Bu sebeple “Yatırım fonu nedir?”, “Yatırım fonlarının özellikleri nelerdir?”, "Yatırım fonu türleri nelerdir?", "Yatırım fonu nasıl alınır?", “Yatırım fonu alırken nelere dikkat edilmelidir?”, “Yatırım fonlarının avantajları ve dezavantajları nelerdir?” gibi soruların cevabı için yazımızı okumaya devam edebilirsiniz.

Yatırım fonu, hisse senetleri ve tahviller de dahil olmak üzere birimkilerin çeşitli para ve sermaye piyasası araçlarında, profesyoneller tarafından yönetildiği finansal piyasa enstrümanlarından biridir. Fona katılan katılımcı, fondan katılım miktarıyla orantılı olarak kazanç sağlayabilmektedir.

Fondan alınan her hisse, fonun portföyüyle orantılı bir dağılıma sahip olur. Örneğin, bir fon portföyünün yüzde 5'ini Apple'da ve yüzde 2'sini Tesla'da tutuyorsa, yatırımcının portföyü de bu hisse senetlerini aynı oranlarda tutacaktır.

Yatırımcılar fon portföyünden kaç adet hisse aldıysa, o oranda ortak olur. Fon hisseleri yapı olarak şirket hisselerine benzetilse de, yatırımcıların fon yönetimine katılma haklarının olmaması bakımından şirket ortaklığından ayrılır.

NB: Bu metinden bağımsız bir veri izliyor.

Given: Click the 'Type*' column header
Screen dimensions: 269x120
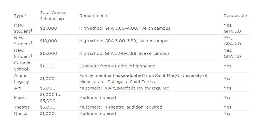Looking at the screenshot, I should click(20, 16).
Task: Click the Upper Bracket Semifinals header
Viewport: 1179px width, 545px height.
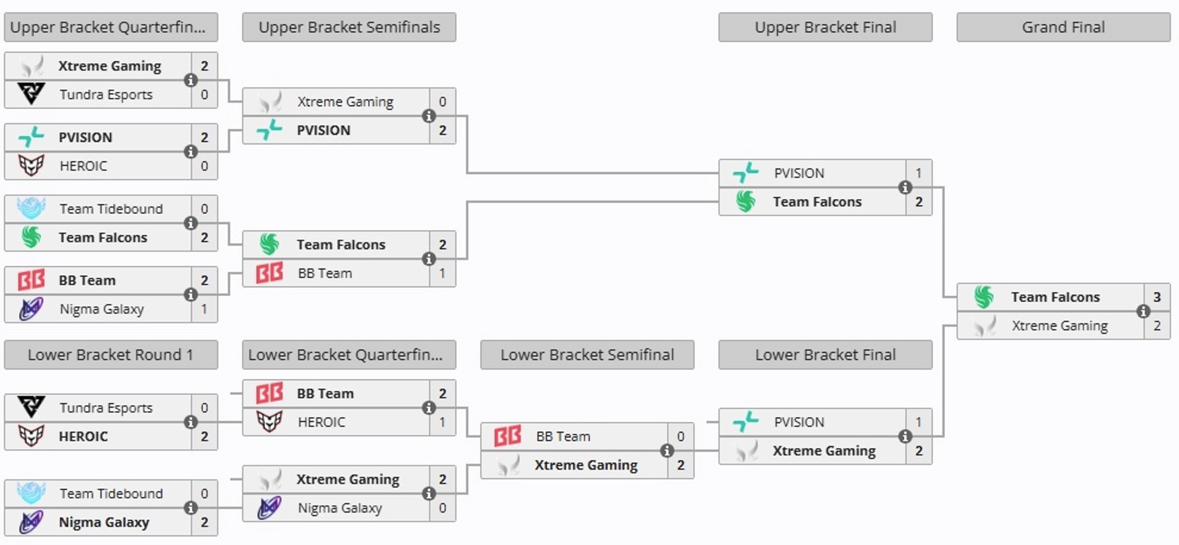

Ancak, yatırım fonları sadece bir yatırım fonunun hissesinin alınarak çeşitli varlıklara sahip olmaya olanak vermesi sebebiyle yatırımcılar tarafından sıklıkla tercih edilir.

Yatırım fonları, varlıklara çeşitlendirilmiş bir biçimde yatırım yapma olanağı tanır.

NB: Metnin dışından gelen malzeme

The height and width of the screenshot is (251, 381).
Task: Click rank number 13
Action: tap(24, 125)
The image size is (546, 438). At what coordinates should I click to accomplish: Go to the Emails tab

Yatırım fonları aracılığıyla bireysel yatırımcıların ulaşması zor olan varlıklara da kolaylıkla yatırım yapılabilir. Böylelikle, bireysel yatırımcılar birikimlerini hem yurt içi hem de yurt dışı piyasalarda alternatif ürünlerle çeşitlendirir.

Yatırım fonlarında açık ve kapalı uçlu fonlar olmak üzere iki ayrı seçenek bulunur.

Açık uçlu fonlar, her zaman yatırıma açıktır. Açık uçlu bir fon üzerinde işlem sınırı yoktur. Böylelikle hisse satın alındığında daha fazla hisse oluşturulur.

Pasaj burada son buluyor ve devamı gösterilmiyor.